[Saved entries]
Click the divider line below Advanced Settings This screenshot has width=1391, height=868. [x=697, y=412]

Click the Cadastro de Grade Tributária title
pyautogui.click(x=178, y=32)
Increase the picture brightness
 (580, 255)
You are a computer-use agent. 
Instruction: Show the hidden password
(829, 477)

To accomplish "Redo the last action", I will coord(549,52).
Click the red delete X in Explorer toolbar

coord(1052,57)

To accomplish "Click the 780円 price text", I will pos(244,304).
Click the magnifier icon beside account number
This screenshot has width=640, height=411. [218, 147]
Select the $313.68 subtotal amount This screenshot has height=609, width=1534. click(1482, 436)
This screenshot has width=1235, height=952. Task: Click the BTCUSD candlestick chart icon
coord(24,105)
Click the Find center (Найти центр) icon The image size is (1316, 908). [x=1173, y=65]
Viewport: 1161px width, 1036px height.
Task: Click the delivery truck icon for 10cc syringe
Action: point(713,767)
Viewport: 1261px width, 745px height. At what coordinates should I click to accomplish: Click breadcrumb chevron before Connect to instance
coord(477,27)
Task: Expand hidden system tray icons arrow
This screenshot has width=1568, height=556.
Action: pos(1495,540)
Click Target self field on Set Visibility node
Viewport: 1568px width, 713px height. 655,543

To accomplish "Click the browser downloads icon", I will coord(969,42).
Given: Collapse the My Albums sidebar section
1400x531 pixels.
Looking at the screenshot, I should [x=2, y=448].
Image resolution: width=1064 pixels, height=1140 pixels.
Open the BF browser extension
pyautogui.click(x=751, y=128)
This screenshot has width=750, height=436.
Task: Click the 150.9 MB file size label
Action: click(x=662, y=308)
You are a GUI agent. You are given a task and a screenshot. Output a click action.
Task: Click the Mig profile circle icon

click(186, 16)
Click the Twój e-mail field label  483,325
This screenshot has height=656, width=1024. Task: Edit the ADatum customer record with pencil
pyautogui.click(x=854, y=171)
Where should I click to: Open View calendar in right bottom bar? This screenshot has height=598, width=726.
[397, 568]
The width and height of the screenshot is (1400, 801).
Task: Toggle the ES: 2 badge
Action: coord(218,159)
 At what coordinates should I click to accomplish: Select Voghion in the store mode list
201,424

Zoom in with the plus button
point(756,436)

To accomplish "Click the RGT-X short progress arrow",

▶ [Exercise goal]: Send back exactly the lines from the line with "This screenshot has height=656, width=1024." through the end of the records.

▶ [Your solution]:
This screenshot has height=656, width=1024. Task: Edit the ADatum customer record with pencil
pyautogui.click(x=854, y=171)
Where should I click to: Open View calendar in right bottom bar? This screenshot has height=598, width=726.
[397, 568]
The width and height of the screenshot is (1400, 801).
Task: Toggle the ES: 2 badge
Action: coord(218,159)
 At what coordinates should I click to accomplish: Select Voghion in the store mode list
201,424

Zoom in with the plus button
point(756,436)

To accomplish "Click the RGT-X short progress arrow",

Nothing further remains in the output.